→ PROBLEM STATEMENT:
Copy every item below word for word, and leave the pictures out of your copy.

→ SUPPLIED MATERIAL:
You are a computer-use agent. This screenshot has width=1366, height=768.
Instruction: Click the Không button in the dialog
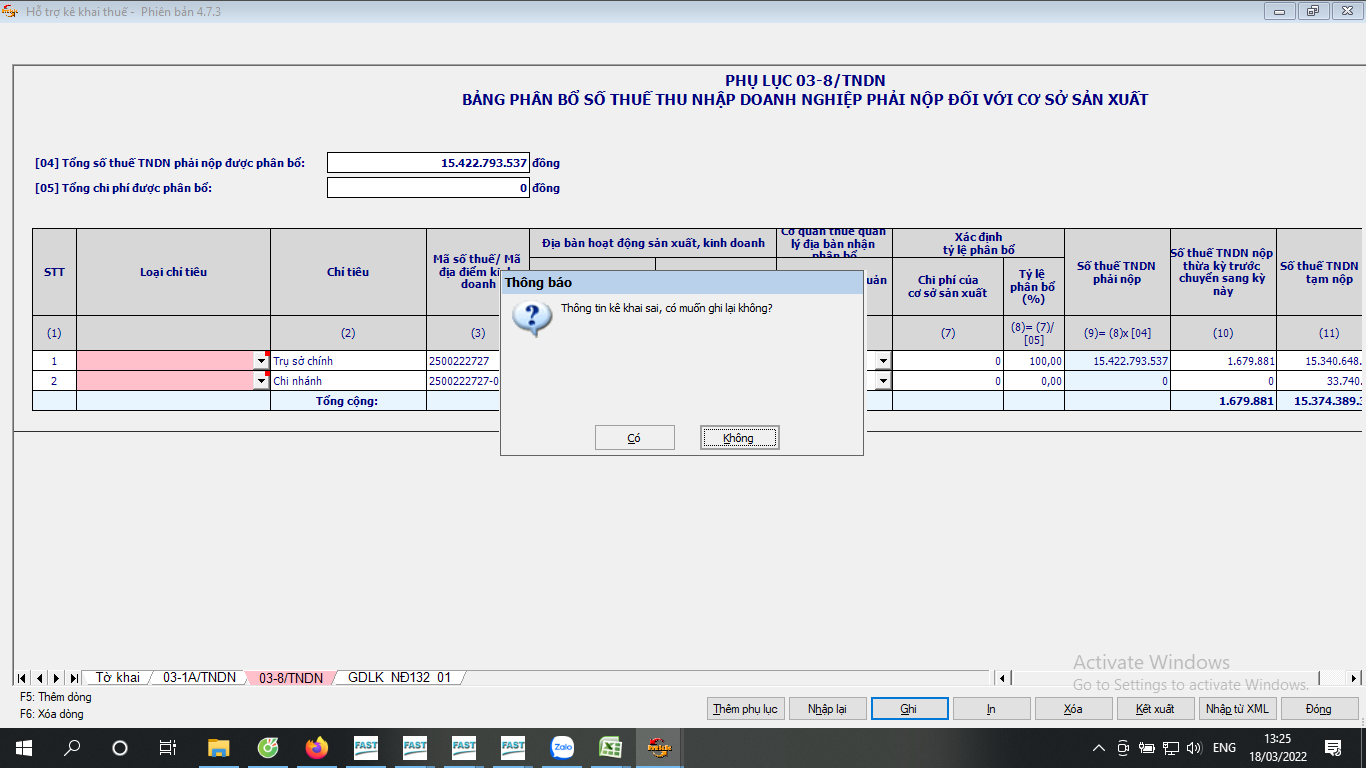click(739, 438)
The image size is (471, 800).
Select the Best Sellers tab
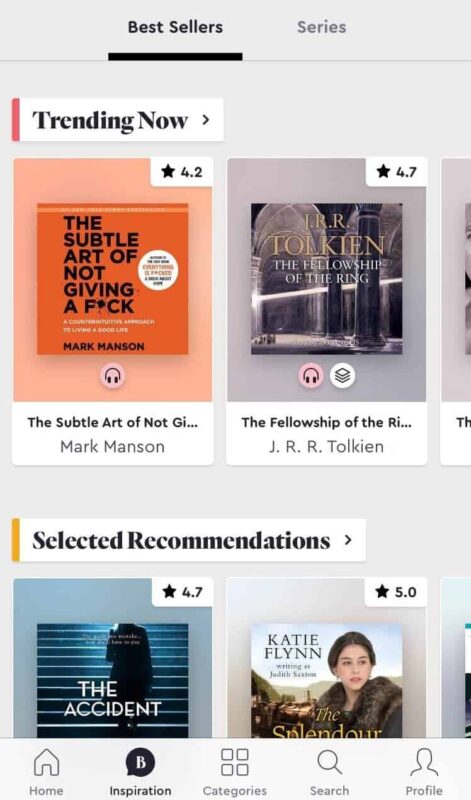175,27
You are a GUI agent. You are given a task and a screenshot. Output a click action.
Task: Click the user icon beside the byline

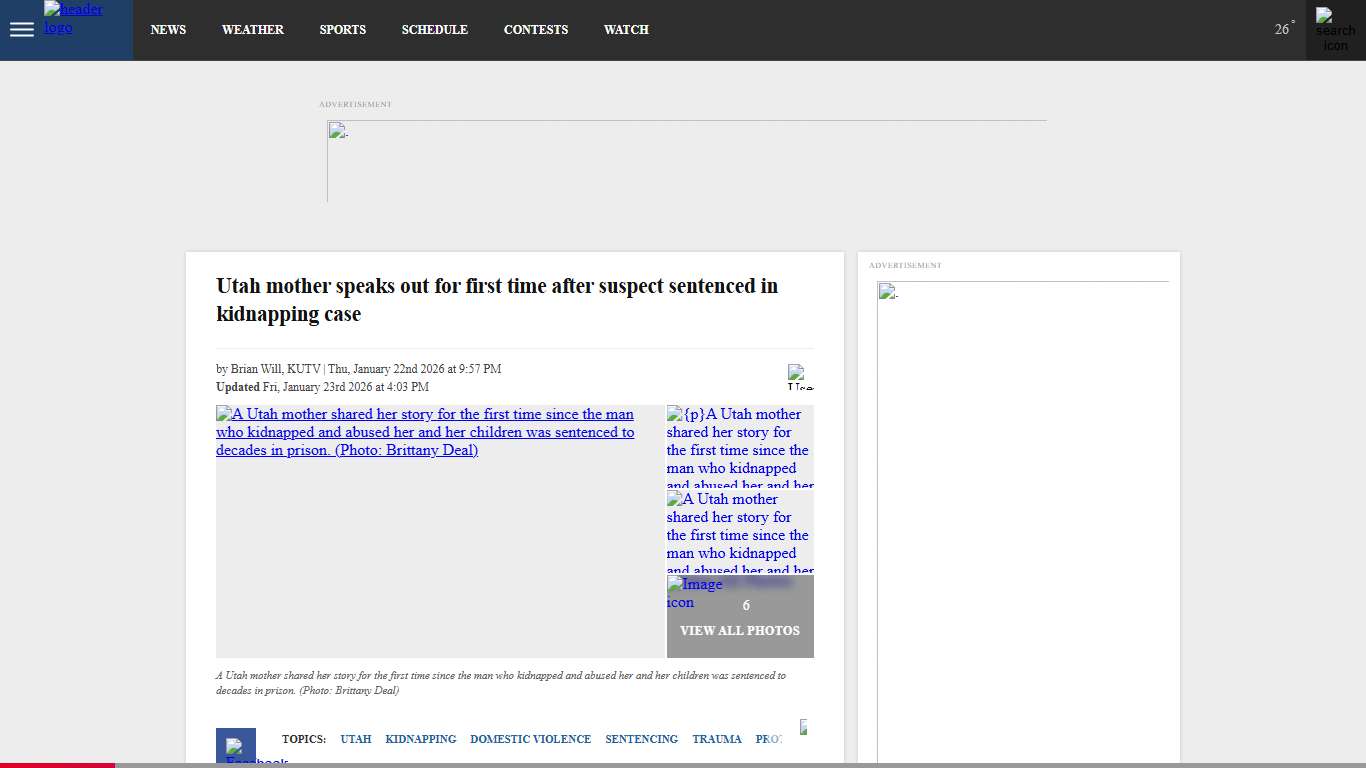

→ WRITTEN REPLY:
You are a computer-use agent. This screenshot has width=1366, height=768.
Instruction: Click the Không button in the dialog
click(739, 438)
The image size is (471, 800).
Select the Best Sellers tab
175,27
You are a GUI agent. You are given a task and a screenshot. Output a click action.
Task: Click the user icon beside the byline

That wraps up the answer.